Era un lunes por la noche, se aproximaba la hora de asistir
a un punto de encuentro con los vecinos de mi comunidad, una zona que hasta
hace poco se le podía catalogar como de “clase media”. Se definiría la
metodología de compra para el día siguiente en el supermercado. Sí, desde el
día anterior se comenzaban a afinar los detalles para lo que en cualquier otro
país de Suramérica, al menos, es un acto normal: comprar alimentos de primera
necesidad.
El proceso comenzó colocando las cedulas de identidad de
quienes estábamos presentes en una bolsa de plástico. Posterior a ello se dio
paso al azar para definir el orden en que compraríamos el martes, único día de
la semana en que las personas con terminales de cédula 2 y 3 pueden comprar
productos de la cesta básica, los otros días están reservados para el
resto de los terminales.
Después de escuchar los nombres de 37
ciudadanos finalmente oí el mío. Avancé, me anoté en una lista y me
notificaron que debía estar en el lugar a las 4:30 am, si no llegaba puntual mi
nombre sería tachado. Esta metodología fue, en cierta medida, consensuada para
evitar lo que en oportunidades anteriores hacíamos: dormir a las afueras del
supermercado.
Me retiré con una vecina, que con el pasar de las semanas le
he tomado cariño. Hay quienes afirman que el establecimiento de este perverso
sistema, humillante por demás, es algo planificado desde Miraflores;
manteniendo a la ciudadanía abocada a sobrevivir el día a día se garantiza una
desatención a propuestas que promuevan la generación de cambios políticos en
este golpeado país. Hace algunos meses, cuando aún podía “darme el lujo” de no
asistir a estas colas, tal vez hubiera criticado con mayor dureza este
argumento, sin embargo desde mi experiencia vivencial puedo asegurar que, si
hay intencionalidad gubernamental en generar ese efecto, pues lo están
logrando.
Desde las 7:00 pm que comienzo a compartir con mis vecinos, hasta
entrada la tarde del día siguiente, poco se habla del revocatorio, de las maniobras de las rectoras del CNE para
evitar la expresión democrática o de organizarnos para protestar ante tanto
abuso. En cambio, se habla de la esperanza en que “el camión” que traslada
alimentos traiga “harina pan”, “arroz” o “pasta”. Yo me inclino, a pesar de que
esta hipótesis me tienta en ocasiones, a creer que el chavismo no planificó
este desastre como medio de control social, sino que es fruto del fracaso de su
modelo inviable y del desfalco a la nación. Lo que sí, es que dadas estas
condiciones, direccionadas o no, el gobierno no ha perdido la oportunidad de
chantajear al ciudadano a través del derecho a la alimentación.

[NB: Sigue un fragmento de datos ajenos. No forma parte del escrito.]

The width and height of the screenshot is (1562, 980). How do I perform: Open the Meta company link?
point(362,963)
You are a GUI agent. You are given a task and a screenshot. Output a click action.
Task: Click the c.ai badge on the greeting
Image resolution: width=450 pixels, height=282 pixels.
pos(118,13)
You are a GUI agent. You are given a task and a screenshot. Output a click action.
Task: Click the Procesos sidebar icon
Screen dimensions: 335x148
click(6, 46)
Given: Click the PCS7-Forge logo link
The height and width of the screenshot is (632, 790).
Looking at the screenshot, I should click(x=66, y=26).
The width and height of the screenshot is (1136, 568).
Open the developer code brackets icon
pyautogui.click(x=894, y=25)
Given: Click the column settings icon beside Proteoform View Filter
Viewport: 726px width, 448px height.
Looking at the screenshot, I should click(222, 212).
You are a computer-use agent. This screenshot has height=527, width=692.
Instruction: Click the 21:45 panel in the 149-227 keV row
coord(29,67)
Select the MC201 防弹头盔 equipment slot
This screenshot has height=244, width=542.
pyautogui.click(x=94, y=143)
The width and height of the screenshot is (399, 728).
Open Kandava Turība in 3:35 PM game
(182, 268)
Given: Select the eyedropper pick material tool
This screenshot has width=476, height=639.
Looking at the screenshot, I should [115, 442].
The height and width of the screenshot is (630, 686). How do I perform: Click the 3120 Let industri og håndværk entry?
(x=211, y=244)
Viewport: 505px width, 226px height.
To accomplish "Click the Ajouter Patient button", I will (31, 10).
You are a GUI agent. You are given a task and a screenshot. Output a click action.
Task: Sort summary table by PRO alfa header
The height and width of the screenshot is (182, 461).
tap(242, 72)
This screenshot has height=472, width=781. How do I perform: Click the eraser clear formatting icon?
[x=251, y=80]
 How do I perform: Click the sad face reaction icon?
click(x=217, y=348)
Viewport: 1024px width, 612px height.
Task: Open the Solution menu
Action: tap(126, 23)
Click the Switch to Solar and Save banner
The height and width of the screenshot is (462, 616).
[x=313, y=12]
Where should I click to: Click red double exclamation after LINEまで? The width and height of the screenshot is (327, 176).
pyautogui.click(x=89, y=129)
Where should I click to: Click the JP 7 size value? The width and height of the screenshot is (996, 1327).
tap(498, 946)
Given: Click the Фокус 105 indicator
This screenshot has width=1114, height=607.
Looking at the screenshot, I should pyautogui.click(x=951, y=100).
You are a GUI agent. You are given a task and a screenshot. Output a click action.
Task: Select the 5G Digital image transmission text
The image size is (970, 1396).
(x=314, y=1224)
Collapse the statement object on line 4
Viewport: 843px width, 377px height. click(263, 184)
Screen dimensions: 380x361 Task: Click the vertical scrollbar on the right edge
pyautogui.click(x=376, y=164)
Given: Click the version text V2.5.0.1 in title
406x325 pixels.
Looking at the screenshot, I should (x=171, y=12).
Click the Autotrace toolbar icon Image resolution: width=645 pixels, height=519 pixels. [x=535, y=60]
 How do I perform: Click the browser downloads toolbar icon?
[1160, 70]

Así se nos va la vida a una parte de los venezolanos,
quienes faltamos a clases o trabajo, para hacer esas inauditas colas e intentar
mantener nuestras alacenas medio-llenas. Otra parte, que aún puede acceder a
alimentos de alto costo (reventa, importación, etc.) para no hacer las colas,
también padece la crisis producida por esta izquierda corrupta y trasnochada, y
es que sólo el hecho de acudir al mercado negro para garantizar la alimentación
es un signo suficientemente poderoso, anormal e injusto para demostrar que
todos nos vemos afectados, esto sin ahondar en cuestiones como la inseguridad y
la inexistencia de medicinas básicas.
El modelo producido por el populismo chavista nos ha tocado
la puerta a todos, de una u otra manera lo impensable años atrás es ahora
nuestra cotidianidad. Vivimos momentos duros que, paradójicamente, nos han dado
la oportunidad de conocernos, entendernos, apreciarnos y unirnos, y esa fuerza
podría terminar siendo el medio para evitar que en el futuro Venezuela sea dañada nuevamente por el
resentimiento, promotor de odio y corrupción. Mientras debemos ocuparnos de
usar estos puntos de encuentros para superar los obstáculos impuestos y
recuperar nuestro país.
Por cierto, ese martes, después de todo el proceso y
muchísimas horas, sólo pude comprar 2 kilos de arroz, así está mi país.